Performance evaluation of two linear controllers for heading control of a UAV

Abstract

In recent years, Unmanned Aerial Vehicles (UAVs) have become very popular in civil and defense sectors. Due to their numerous applications, the UAV industry is flourishing with great pace. An autopilot having the complete flight control system is the heart of a UAV. It is an onboard system which controls and navigates the in-flight UAV autonomously. These days, multiple commercial solutions for UAV autopilot are available in the market. In these commercially off the shelf (COTS) solutions, mostly ailerons are used as the input control surface. PID (Proportional-integral-derivative) based heading controllers are generally used for steering the UAV in the desired direction. In our work, performance evaluation of two different heading-controllers is carried out. In both the schemes, aileron deflection acts as the input variable for the feedback and control mechanism.
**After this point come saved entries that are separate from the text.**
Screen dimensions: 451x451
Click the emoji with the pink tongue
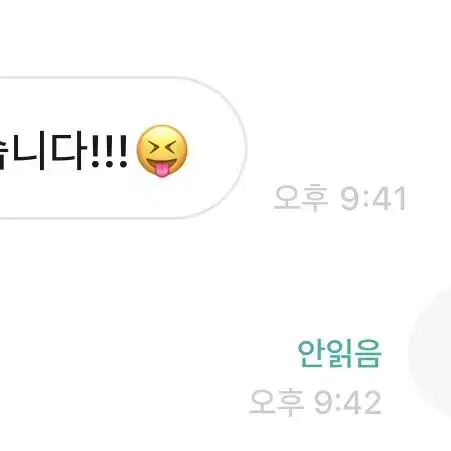pos(162,151)
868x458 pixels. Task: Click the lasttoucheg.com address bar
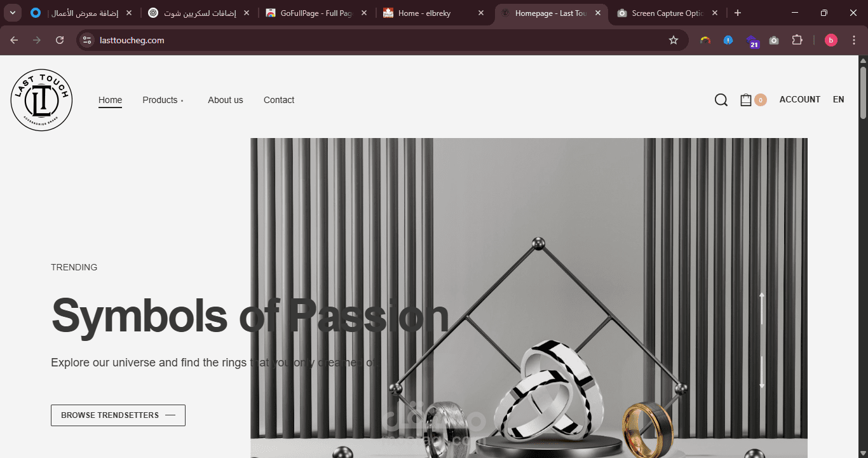click(x=381, y=40)
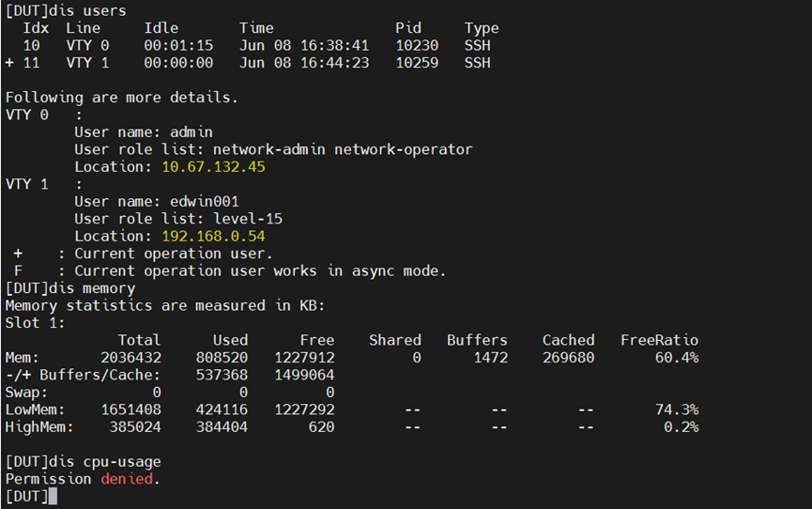The height and width of the screenshot is (509, 812).
Task: Click the HighMem free ratio 0.2%
Action: (x=681, y=427)
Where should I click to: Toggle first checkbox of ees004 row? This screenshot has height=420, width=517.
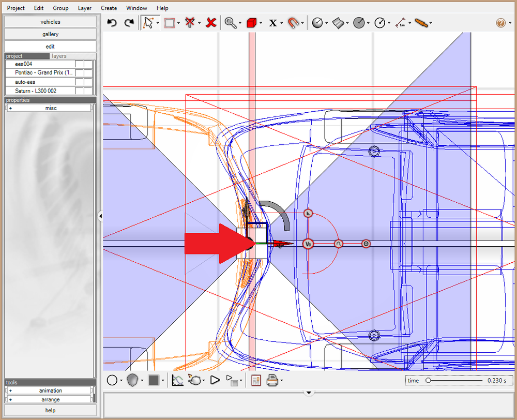pos(80,64)
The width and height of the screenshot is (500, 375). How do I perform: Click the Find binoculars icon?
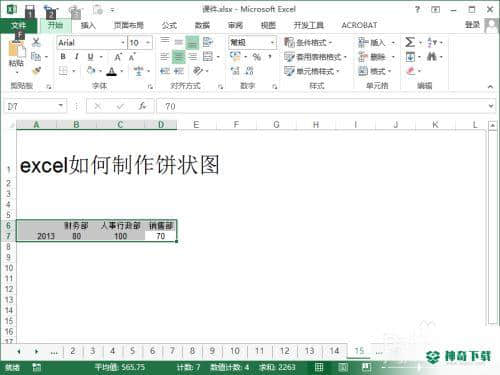coord(432,57)
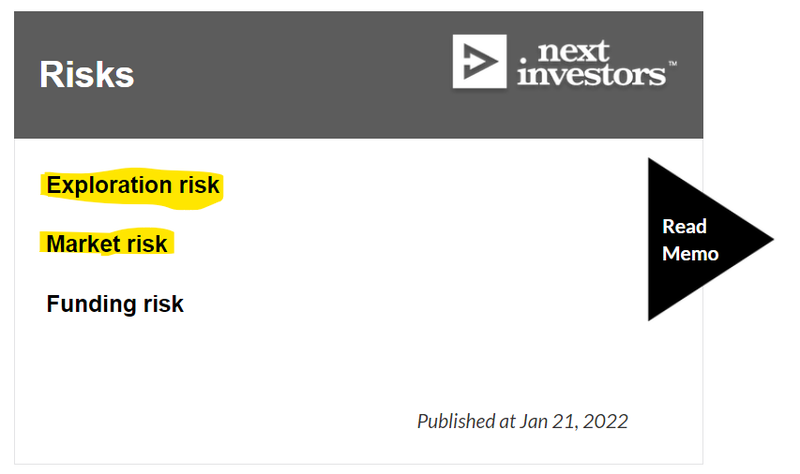Select the highlighted Exploration risk item
800x474 pixels.
click(132, 185)
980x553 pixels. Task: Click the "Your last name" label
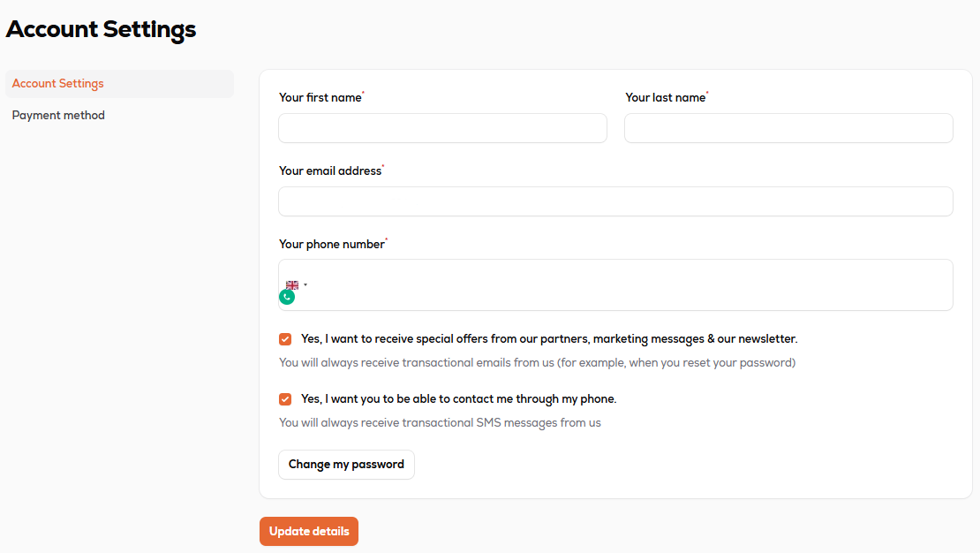666,98
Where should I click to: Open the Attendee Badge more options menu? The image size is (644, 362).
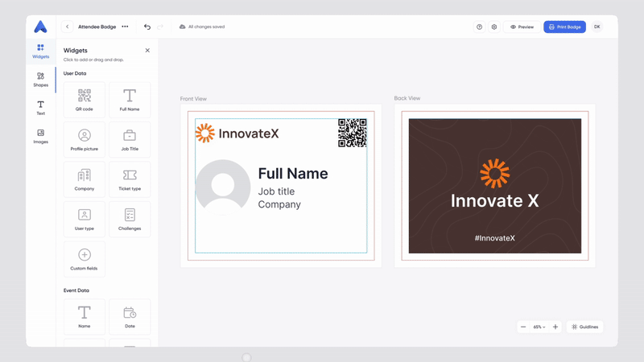coord(125,27)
One of the controllers uses PID based controller while the other one makes use of phaselag based heading controller. First step in the controller design process includes selection of a nonlinear UAV model, which is linearized at steady state trim conditions. The next step includes design of linear PID and phase-lag controllers and their subsequent application on nonlinear model. Finally, the effectiveness of deigned controllers is gauged by comparing the simulation results of compensated linear and nonlinear models. Our investigation clearly proves that PID-based heading controllers are a better choice, as these have better transient and steady-state response as compared to Phase-lag controllers.